Dalam petitumnya, Pemohon memohon kepada Mahkamah agar menyatakan frasa “secara melawan hukum melakukan perbuatan memperkaya diri sendiri atau orang lain atau suatu korporasi yang dapat merugikan keuangan negara” dalam Pasal 2 ayat (1) UU Tipikor bertentangan dengan UUD 1945 dan tidak mempunyai kekuatan hukum mengikat sepanjang tidak dimaknai, "dengan maksud merugikan keuangan negara dan memperkaya diri sendiri, atau orang lain atau suatu korporasi dengan cara melawan hukum". Kemudian, meminta Mahkamah menyatakan frasa "dengan tujuan menguntungkan diri sendiri atau orang lain atau suatu korporasi, menyalahgunakan kewenangan, kesempatan atau sarana yang ada padanya karena jabatan atau kedudukan yang merugikan keuangan negara atau perekonomian negara” dalam Pasal 3 UU Tipikor bertentangan dengan UUD 1945 dan tidak mempunyai kekuatan hukum mengikat sepanjang tidak dimaknai, "dengan maksud merugikan keuangan negara atau perekonomian negara dan menguntungkan diri sendiri atau orang lain atau suatu korporasi dengan cara menyalahgunakan kewenangan, kesempatan atau sarana yang ada padanya karena jabatan atau kedudukan”.
Nasihat Hakim
Perkara ini disidangkan Majelis Hakim Panel yang dipimpin Ketua MK Suhartoyo didampingi Hakim Konstitusi Enny Nurbaningsih dan Hakim Konstitusi Daniel Yusmic P. Foekh. Hakim Konstitusi Enny Nurbaningsih dalam nasihatnya mengatakan Pemohon perlu menegaskan terkait adanya Putusan MK Nomor 25/PUU-XIV/2016 yang mengabulkan sebagian permohonan dan dalam amar putusannya menyatakan kata “dapat” dalam Pasal 2 ayat (1) dan Pasal 3 UU Tipikor bertentangan dengan UUD Negara Republik Indonesia Tahun 1945 dan tidak mempunyai kekuatan hukum mengikat.
“Kenapa Saudara perlu tegaskan di sini karena ini nanti kalau dikaitkan dengan petitum Saudara, ada yang tidak konsisten. Saudara hidupkan lagi itu kata “dapat” di bagian petitum itu, tolong ini nanti Saudara lengkapi,” kata Enny.
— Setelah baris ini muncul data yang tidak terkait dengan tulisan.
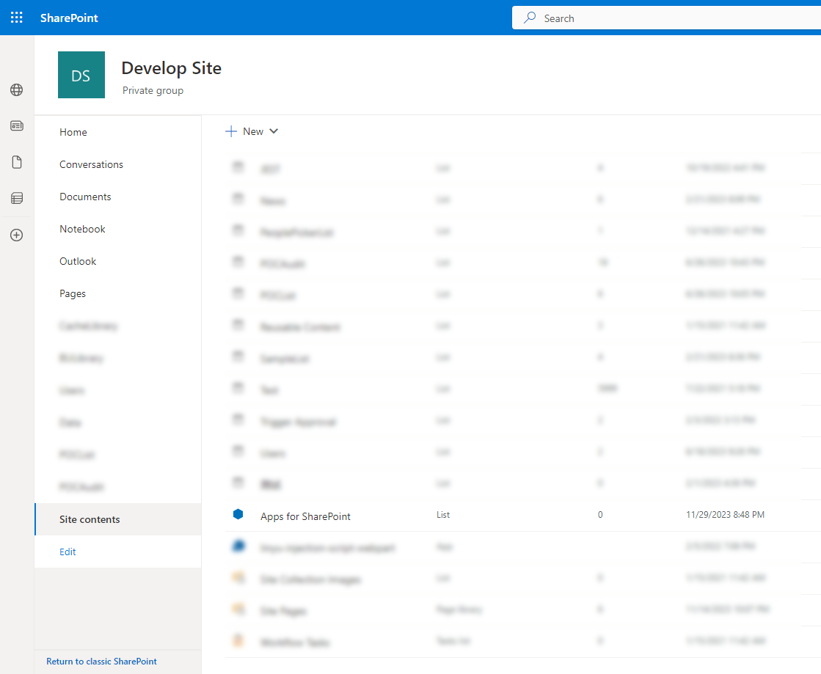This screenshot has width=821, height=674.
Task: Click SharePoint in the top bar
Action: tap(69, 18)
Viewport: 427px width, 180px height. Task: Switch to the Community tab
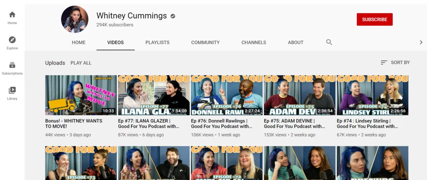pyautogui.click(x=205, y=42)
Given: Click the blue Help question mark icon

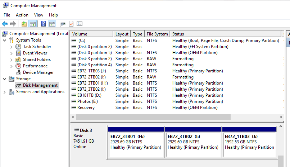Looking at the screenshot, I should click(x=43, y=24).
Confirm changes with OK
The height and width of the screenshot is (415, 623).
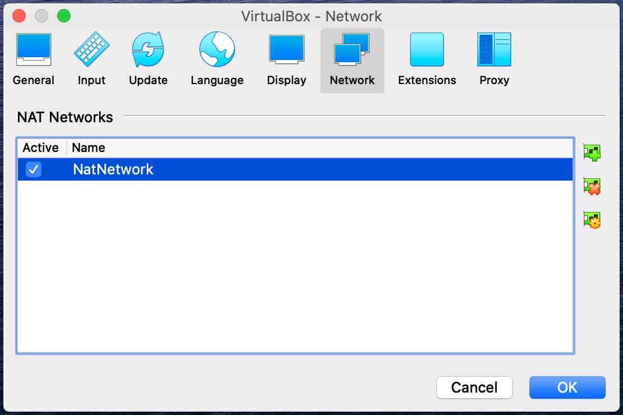(567, 387)
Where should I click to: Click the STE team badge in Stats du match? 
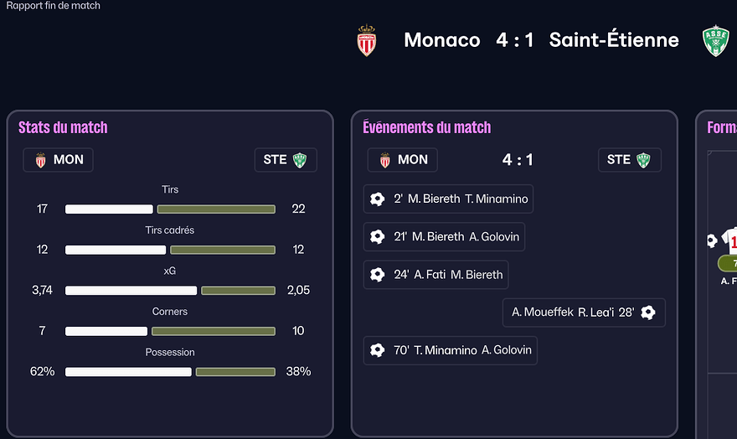click(x=286, y=160)
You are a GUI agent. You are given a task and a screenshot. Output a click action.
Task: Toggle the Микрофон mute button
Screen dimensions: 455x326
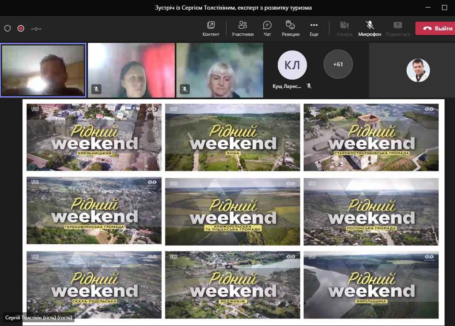point(370,28)
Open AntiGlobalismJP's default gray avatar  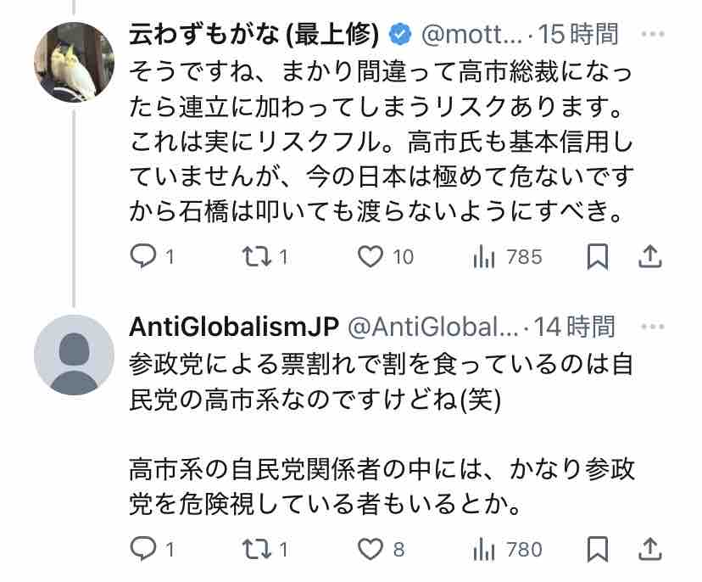point(74,355)
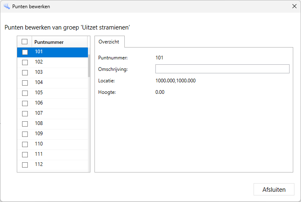Mark the checkbox for point 112
This screenshot has height=202, width=301.
(x=25, y=165)
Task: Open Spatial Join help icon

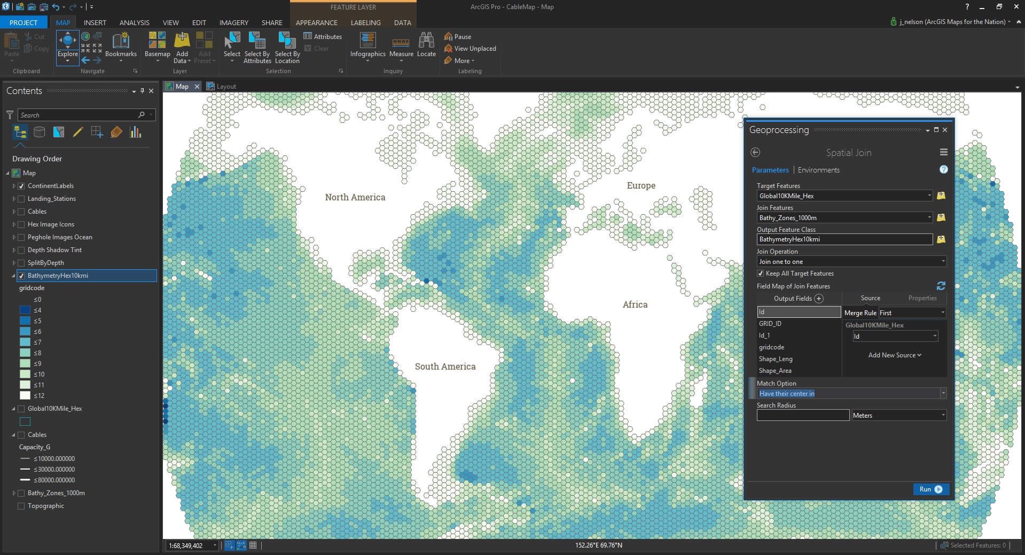Action: (943, 169)
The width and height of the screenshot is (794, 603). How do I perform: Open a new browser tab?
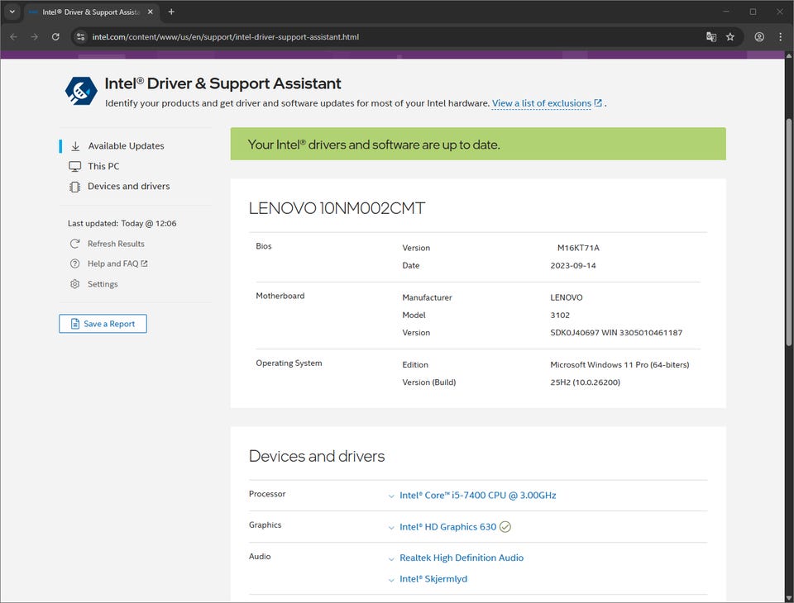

Sementara itu Hakim Konstitusi Daniel Yusmic P. Foekh mengingatkan bahwa pasal yang diajukan untuk diuji ini termasuk lex specialis atau hukum yang bersifat khusus. Pemohon pun diminta mempertegas kembali uraian argumentasi permohonan untuk meyakinkan Mahkamah.
Sebelum menutup persidangan, Suhartoyo mengatakan Pemohon memiliki waktu selama 14 hari untuk memperbaiki permohonan. Berkas permohonan baik soft copy maupun hard copy paling lambat diterima Mahkamah pada Rabu, 11 Desember 2024.
Penulis: Mimi Kartika.
Editor: N. Rosi
Humas: Fauzan F.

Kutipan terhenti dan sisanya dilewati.